▸ TASKS TO CARRY OUT
1) Give every distinct username that posts in the forum thread about deer in backyards, each name only once.
2) Using the forum thread about deer in backyards, answer:
(a) How many does were in the backyard at the daughter's place in Loveland?
(b) Along which road was the buck seen in Barberton?
(c) Was the piebald seen in the Cleves/North Bend area a buck or a doe?

▸ DOCUMENT SEGMENT
****************************************

# Deer in my back yard



## eagleclaw (Oct 31, 2004)

i was taking out the garbage and noticed deer tracks in the snow and noticed
deer tracks i live in colerain twps too bad i can't hunt in my back yard


----------



## ARGEE (Apr 5, 2004)

Maybe If You Cant I Can.......


----------



## Oldfox1939 (Apr 14, 2004)

Probably just Reindeer Tracks....you do beleive in Santa don't you?


----------



## eagleclaw (Oct 31, 2004)

this was after christmas i do believe in santa


----------



## Oldfox1939 (Apr 14, 2004)

Was at my daughters in Loveland last night and saw 5 does in her backyard.

She says she sees them all the time, does and fawns, along with a big Buck every once in awhile.


----------



## Seaturd (Apr 14, 2004)

There was a very nice buck right along Wooster Rd. in Barberton one day last week. On the old PPG plant property across from the ballfields. He was feeding away along with a doe pretty oblivious to traffic that was stopped 50 ft from him.


----------



## BowKat04 (Feb 27, 2005)

My fiance's parents live down by the cleves/north bend area and in their backyard is a funnel and I've seen at least 5 bucks come through there before that were easily 140 class bucks. Also seen one piebald that was pretty cool but it was a doe but still neat to see. Just neat to see these good bucks in the suburbs lol.


----------

****************************************

▸ INFORMATION PROVIDED
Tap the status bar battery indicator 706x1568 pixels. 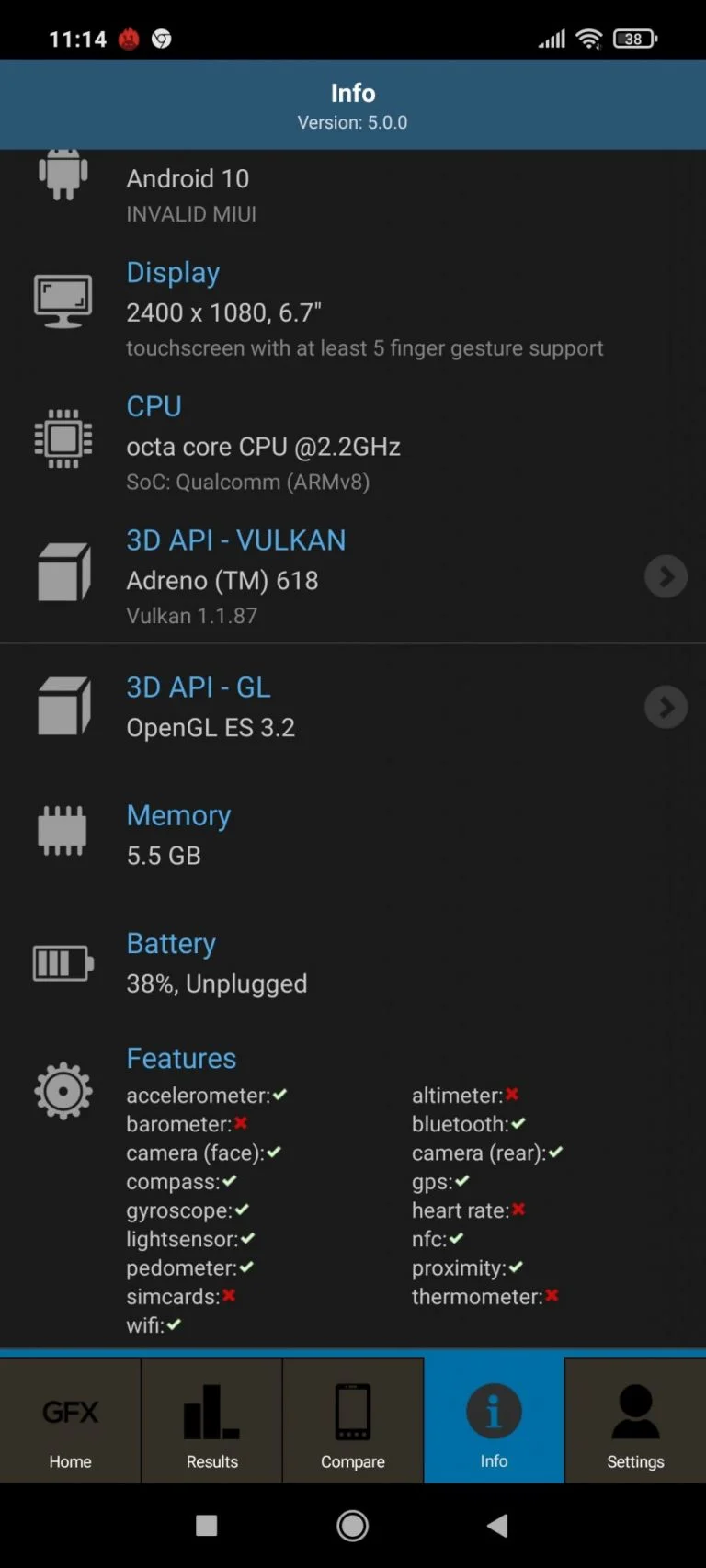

****************************************

▸ ANSWERS PROVIDED
1)
eagleclaw
ARGEE
Oldfox1939
Seaturd
BowKat04

2)
(a) 5
(b) Wooster Rd.
(c) A doe